After a beam was removed this is what was underneath. 

I'm going to charge people to look. (extra if you want to touch it):rollhappy:


----------



## ehanes7612 (Sep 15, 2016)

You will need to Vatican to verify this first though


----------



## abax (Sep 15, 2016)

Mike, you have to have a miracle before you can charge
admission. We just dug up a potato that looks like Mickey
Mouse...ears, nose and the stupid grin. Perhaps we should
try to sell it to Disney. I donno.


----------



## Secundino (Sep 16, 2016)

Have the last days arrived already??


----------



## Ozpaph (Sep 16, 2016)

Im missing something....


----------



## Linus_Cello (Sep 16, 2016)

Ozpaph said:


> Im missing something....



I'm with you. I see a cloud.


----------



## NYEric (Sep 16, 2016)

Sacriledge! You will burn!


----------



## PaphMadMan (Sep 16, 2016)

Secundino said:


> Have the last days arrived already??



Not until Trump is elected.


----------



## Migrant13 (Sep 16, 2016)

They must have good drugs down under!


----------



## troy (Sep 17, 2016)

I'm lost....? Saying "jesus" and not including "allah" is a form of racism...!!!


----------



## Secundino (Sep 17, 2016)

PaphMadMan said:


> Not until Trump is elected.



:rollhappy: Oh my, that is so true. I can hardly believe what local spanish TV reports from the USA, that seems so weird ...


----------



## PaphMadMan (Sep 17, 2016)

Secundino said:


> :rollhappy: Oh my, that is so true. I can hardly believe what local spanish TV reports from the USA, that seems so weird ...



Imagine how much scarier it is up close, and how humiliating it is know the rest of the world is seeing it happen.


----------



## Stone (Sep 17, 2016)

troy said:


> I'm lost....? Saying "jesus" and not including "allah" is a form of racism...!!!

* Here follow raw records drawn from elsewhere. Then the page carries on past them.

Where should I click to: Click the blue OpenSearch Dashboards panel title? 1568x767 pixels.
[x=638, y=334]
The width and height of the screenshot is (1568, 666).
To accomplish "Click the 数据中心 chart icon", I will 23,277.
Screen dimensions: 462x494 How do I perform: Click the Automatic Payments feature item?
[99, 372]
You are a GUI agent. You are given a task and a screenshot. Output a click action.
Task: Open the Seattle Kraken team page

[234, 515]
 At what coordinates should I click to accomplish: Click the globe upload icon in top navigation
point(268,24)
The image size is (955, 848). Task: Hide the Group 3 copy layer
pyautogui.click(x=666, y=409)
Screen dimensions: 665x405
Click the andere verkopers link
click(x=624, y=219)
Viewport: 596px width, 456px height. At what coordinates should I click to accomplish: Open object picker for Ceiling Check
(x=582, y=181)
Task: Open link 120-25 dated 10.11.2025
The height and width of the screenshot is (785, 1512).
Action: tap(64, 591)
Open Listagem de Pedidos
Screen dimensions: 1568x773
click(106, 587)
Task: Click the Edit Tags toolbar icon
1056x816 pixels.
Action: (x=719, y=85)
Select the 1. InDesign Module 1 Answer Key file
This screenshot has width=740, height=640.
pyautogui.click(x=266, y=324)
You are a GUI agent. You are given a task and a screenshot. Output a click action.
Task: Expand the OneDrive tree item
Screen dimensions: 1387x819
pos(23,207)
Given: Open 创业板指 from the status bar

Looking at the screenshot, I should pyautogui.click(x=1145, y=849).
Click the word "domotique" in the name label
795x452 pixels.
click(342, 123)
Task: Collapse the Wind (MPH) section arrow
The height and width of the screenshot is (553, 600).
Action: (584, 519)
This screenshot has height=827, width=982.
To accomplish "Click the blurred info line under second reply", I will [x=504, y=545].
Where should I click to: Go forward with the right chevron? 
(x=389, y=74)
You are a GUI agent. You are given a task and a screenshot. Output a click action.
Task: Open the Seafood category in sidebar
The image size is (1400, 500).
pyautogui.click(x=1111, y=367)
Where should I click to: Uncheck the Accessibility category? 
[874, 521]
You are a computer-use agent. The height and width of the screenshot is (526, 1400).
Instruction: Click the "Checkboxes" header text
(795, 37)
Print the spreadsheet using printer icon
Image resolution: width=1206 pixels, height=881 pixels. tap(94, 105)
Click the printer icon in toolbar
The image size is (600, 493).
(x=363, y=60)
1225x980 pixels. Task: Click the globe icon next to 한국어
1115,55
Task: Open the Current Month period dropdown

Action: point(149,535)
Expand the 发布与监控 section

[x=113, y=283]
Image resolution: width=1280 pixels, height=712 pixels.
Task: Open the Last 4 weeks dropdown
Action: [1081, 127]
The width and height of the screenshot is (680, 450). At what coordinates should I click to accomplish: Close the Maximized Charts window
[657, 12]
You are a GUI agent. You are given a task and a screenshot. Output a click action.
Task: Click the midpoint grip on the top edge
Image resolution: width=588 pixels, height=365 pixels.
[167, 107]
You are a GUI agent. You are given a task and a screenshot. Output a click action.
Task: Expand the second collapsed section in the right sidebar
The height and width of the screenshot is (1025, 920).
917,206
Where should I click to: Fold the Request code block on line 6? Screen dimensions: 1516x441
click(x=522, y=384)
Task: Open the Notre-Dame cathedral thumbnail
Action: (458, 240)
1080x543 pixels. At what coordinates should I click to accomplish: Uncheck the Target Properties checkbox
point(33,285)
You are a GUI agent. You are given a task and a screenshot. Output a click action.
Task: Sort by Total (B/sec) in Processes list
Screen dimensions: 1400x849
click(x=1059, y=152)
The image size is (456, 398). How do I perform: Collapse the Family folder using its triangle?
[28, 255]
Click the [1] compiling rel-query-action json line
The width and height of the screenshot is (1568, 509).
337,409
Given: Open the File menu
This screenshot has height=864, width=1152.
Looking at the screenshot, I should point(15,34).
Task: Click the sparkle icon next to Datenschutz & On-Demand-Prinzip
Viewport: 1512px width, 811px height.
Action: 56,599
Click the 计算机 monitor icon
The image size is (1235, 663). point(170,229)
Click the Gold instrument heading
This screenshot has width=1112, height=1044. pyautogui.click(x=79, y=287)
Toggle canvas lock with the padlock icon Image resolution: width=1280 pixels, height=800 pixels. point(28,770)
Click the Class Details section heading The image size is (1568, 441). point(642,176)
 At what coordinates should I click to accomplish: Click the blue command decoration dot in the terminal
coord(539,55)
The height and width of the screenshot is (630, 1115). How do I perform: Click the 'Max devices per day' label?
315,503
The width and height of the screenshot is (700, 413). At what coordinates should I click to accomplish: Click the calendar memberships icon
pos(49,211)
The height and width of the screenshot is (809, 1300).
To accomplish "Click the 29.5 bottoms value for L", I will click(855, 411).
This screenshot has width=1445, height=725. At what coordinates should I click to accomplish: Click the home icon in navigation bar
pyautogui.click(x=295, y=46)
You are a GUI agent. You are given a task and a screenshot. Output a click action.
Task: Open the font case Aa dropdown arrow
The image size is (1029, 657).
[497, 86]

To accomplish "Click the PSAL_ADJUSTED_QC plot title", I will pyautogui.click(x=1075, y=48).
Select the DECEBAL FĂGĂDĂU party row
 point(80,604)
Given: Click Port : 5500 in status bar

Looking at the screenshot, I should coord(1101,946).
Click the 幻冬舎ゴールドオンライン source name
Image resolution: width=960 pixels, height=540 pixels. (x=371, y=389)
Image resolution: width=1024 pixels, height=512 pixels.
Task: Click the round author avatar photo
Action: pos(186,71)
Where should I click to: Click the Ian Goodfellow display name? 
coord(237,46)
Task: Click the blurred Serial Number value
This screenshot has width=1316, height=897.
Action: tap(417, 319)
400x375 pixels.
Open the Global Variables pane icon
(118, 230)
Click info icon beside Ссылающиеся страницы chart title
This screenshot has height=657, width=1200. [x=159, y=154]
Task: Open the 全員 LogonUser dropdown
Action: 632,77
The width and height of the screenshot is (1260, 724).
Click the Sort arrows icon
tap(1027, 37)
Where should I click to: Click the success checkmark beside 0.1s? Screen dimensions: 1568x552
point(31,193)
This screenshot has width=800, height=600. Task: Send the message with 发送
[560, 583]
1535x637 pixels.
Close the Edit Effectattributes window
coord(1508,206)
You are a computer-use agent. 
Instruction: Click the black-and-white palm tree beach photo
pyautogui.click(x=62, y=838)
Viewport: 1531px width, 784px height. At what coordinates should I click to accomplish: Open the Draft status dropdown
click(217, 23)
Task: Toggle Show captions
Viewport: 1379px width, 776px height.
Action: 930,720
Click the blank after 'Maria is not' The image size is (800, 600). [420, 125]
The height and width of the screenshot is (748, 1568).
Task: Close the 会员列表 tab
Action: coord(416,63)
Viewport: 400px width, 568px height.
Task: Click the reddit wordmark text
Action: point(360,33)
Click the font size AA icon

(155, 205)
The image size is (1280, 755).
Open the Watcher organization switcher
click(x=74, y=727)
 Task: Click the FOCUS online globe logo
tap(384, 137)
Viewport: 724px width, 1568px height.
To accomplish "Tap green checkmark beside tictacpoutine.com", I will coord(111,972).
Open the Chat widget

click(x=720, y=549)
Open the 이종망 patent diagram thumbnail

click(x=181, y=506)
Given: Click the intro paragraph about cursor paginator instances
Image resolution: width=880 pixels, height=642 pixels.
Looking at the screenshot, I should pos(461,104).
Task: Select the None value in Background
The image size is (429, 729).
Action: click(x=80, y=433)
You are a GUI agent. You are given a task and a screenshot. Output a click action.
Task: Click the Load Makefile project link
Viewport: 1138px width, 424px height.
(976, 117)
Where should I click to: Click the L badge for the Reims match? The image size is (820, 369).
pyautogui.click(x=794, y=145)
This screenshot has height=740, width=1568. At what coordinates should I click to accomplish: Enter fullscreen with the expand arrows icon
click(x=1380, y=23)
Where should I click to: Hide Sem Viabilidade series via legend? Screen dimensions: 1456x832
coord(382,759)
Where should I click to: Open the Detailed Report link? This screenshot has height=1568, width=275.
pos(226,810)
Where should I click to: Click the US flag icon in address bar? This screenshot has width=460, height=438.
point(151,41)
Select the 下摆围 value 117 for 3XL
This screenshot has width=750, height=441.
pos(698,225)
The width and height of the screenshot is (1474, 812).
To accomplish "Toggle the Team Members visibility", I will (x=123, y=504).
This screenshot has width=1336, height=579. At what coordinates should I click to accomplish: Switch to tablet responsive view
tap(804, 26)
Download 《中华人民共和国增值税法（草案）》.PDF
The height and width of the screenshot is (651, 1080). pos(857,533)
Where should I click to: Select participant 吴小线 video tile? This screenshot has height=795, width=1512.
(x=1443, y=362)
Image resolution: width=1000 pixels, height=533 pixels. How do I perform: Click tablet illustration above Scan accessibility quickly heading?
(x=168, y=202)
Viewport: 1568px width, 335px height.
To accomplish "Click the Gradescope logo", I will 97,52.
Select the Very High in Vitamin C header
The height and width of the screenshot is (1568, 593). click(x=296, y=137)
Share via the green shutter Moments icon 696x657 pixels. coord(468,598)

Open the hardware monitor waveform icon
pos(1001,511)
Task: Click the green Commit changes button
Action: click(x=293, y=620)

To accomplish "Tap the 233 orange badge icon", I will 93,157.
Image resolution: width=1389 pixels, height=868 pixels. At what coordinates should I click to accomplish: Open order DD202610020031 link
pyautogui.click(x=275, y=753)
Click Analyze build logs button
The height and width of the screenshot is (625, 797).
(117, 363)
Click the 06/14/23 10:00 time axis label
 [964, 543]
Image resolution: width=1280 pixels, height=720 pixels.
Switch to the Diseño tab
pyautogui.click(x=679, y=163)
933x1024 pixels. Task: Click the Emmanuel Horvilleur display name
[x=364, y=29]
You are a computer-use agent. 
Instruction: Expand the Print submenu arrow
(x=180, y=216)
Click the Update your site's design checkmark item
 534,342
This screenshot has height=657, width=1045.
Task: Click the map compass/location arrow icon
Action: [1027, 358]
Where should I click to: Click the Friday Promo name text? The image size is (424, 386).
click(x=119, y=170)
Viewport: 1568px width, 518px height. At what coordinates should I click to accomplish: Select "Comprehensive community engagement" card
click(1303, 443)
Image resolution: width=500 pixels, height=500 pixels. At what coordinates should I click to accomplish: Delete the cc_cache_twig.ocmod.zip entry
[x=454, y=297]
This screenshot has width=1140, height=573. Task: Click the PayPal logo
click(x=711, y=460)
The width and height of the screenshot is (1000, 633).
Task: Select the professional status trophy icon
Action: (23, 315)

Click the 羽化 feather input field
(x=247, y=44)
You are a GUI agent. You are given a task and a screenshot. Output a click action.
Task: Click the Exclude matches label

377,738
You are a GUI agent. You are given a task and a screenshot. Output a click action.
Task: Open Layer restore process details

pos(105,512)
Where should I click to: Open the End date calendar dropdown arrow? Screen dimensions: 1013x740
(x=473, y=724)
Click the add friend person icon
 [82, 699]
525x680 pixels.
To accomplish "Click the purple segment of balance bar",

If you step back from the screen, you can see that it's clearly Jesus..


----------



## abax (Sep 17, 2016)

Amen to that PaphMadMan! I'm afraid to turn on the news
these days.

Look at your monitor from a distance. It looks like a sad, one eyed
man with a flower in his mouth...I think.


----------



## Ozpaph (Sep 18, 2016)

abax said:


> Amen to that PaphMadMan!
> 
> Look at your monitor from a distance. It looks like a sad, one eyed
> man with a flower in his mouth...I think.


I can see that.


----------



## Secundino (Sep 18, 2016)

:rollhappy: Lennon, is that you kidding again?


----------



## SlipperFan (Sep 18, 2016)

Stone said:


> If you step back from the screen, you can see that it's clearly Jesus..



Does anyone know what Jesus looked like -- if he ever really existed?


----------



## Stone (Sep 18, 2016)

abax said:


> Amen to that PaphMadMan! I'm afraid to turn on the news
> these days.
> 
> Look at your monitor from a distance. It looks like a sad, one eyed
> man with a flower in his mouth...I think.



:rollhappy:


----------



## Stone (Sep 18, 2016)

SlipperFan said:


> Does anyone know what Jesus looked like -- if he ever really existed?



I think he existed but he probably looked more like Demis Roussos.

Problem though, is that people still believe all the magic stuff. He was just another politician. And a very effective one!


----------



## troy (Sep 18, 2016)

John lennon had himself killed, to get away from yoko ono lol...j.k. ?


----------



## abax (Sep 19, 2016)

I'd say the man was a revolutionary. A not very effective one.
He was a Jewish man in a country occupied by a Roman
garrison that liked to do a little slaughtering for fun now and
then. The magic stuff was added later.


----------



## SlipperFan (Sep 19, 2016)

Stone said:


> I think he existed but he probably looked more like Demis Roussos.
> 
> Problem though, is that people still believe all the magic stuff. He was just another politician. And a very effective one!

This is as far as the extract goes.